PTBUN - Polish Neuroscience Society

P3.31. DIVERGENT EFFECTS OF OXYTOCIN AND RELAXIN-3 SIGNALING IN THE VENTRAL DENTATE GYRUS: A NEURONAL BASIS FOR ANXIETY DISORDERS

Gabriela Stopka^1,2, Aleksandra Trenk¹, Anna Gugula¹, Kinga Przybylska^1,2, Patryk Sambak^1,2, Anna Blasiak¹

¹ Department of Neurophysiology and Chronobiology, Institute of Zoology and Biomedical Research, Jagiellonian University, Krakow, Poland
² Doctoral School of Exact and Natural Sciences, Jagiellonian University, Krakow, Poland

INTRODUCTION: Anxiety disorders are among the most prevalent psychiatric conditions, with the ventral dentate gyrus (vDG) of the hippocampus playing a key role in their pathophysiology. Oxytocin (OXT) and relaxin-3 (RLN3) are crucial neuropeptides that regulate neuronal circuits involved in contextual processing, social interaction, stress, and anxiety-related behaviors. Activation of the OXT/oxytocin receptor (OXTR) system produces anxiolytic effects, while activation of the RLN3/relaxin-3 receptor (RXFP3) system has opposing, anxiogenic actions.

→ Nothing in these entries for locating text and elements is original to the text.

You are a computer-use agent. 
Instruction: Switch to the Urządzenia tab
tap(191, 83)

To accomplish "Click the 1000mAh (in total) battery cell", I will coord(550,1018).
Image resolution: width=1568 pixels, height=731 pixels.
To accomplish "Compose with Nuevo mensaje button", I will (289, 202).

AIM(S): Despite their distinct roles, the interplay between the OXT and RLN3 signaling in key anxiety-related brain regions such as the vDG remains underexplored. This study aimed to examine the influence of OXT and RLN3 on the neuronal activity in the rat vDG, aiming to uncover mechanisms underlying anxiety disorders.

METHOD(S): Viral-based neural tract tracing was used to identify RLN3-positive fibers originating from the nucelus incertus (NI) in the vDG. HiPlex in situ hybridization (ISH) was applied to detect RXFP3 mRNA-expressing cells and assess co-expression with inhibitory neuron markers, including vesicular GABA transporter (vGAT1), somatostatin, and OXTR mRNA. Additionally, whole-cell patch-clamp ex vivo recordings were conducted to examine the effect of OXT alone and in the presence of RLN3 on vDG granule cell activity.

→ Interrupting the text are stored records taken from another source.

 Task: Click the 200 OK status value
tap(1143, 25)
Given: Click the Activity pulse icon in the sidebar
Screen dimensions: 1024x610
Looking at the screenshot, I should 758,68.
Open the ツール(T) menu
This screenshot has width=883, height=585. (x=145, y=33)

RESULTS: RLN3-positive fibers from the NI innervated both the hilus and inner molecular layer of the vDG in a similar pattern. HiPlex ISH showed RXFP3 mRNA co-expression with vGAT1 and somatostatin, and moderately with OXTR mRNA. Electrophysiological recordings revealed that these neuropeptides altered vDG granule cell activity.

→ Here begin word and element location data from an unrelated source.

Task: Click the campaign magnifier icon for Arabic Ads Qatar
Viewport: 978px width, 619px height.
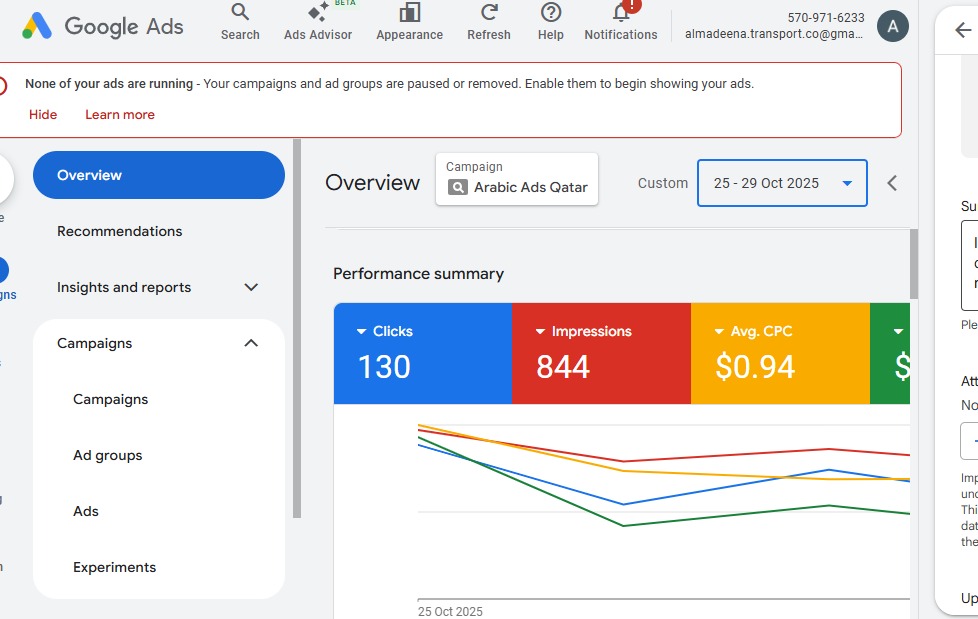Action: coord(458,187)
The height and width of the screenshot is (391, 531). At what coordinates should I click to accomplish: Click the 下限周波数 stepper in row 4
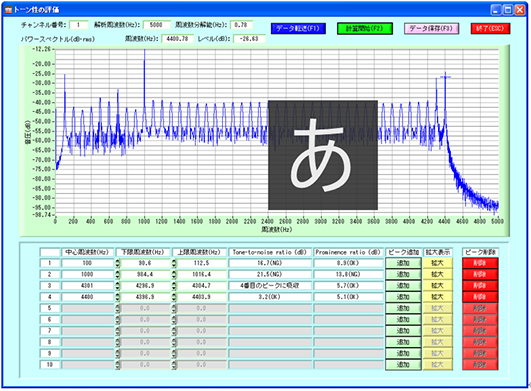click(118, 297)
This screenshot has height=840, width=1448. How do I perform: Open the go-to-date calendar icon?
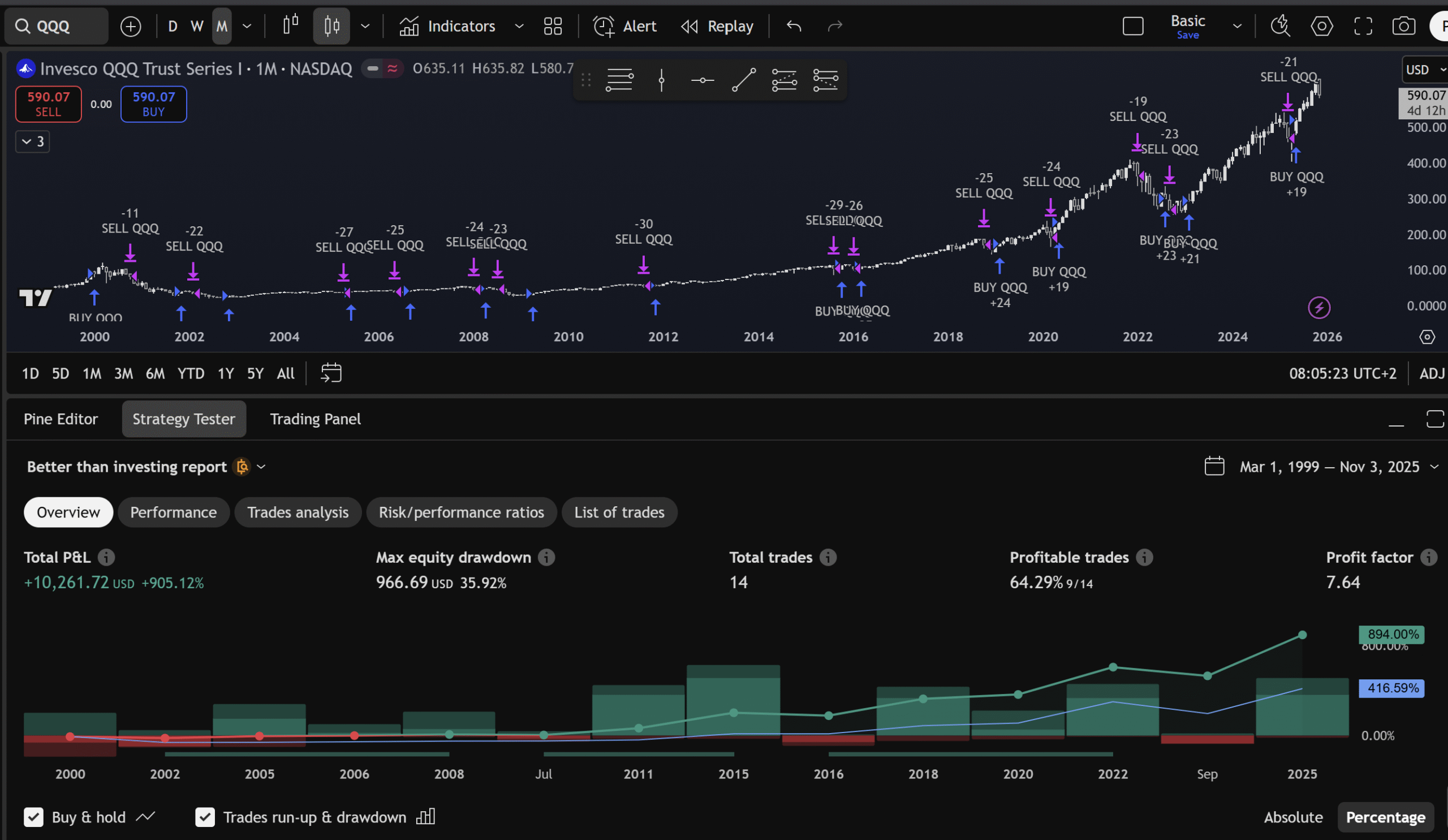[x=331, y=373]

CONCLUSIONS: In summary, our findings suggest that OXT and RLN3 exert opposing effects on neuronal activity in the vDG, which may represent a neuronal substrate for the modulation of stress, anxiety, and social behavior. Moreover, these results highlight the possible role of their interaction in anxiety-related disorders.

FINANCIAL SUPPORT: National Science Centre Poland grant UMO-2023/49/B/NZ4/01885, MiniGrant2023-ID.UJ and RSM2025-ID.UJ U1U/W18/NS/28.20.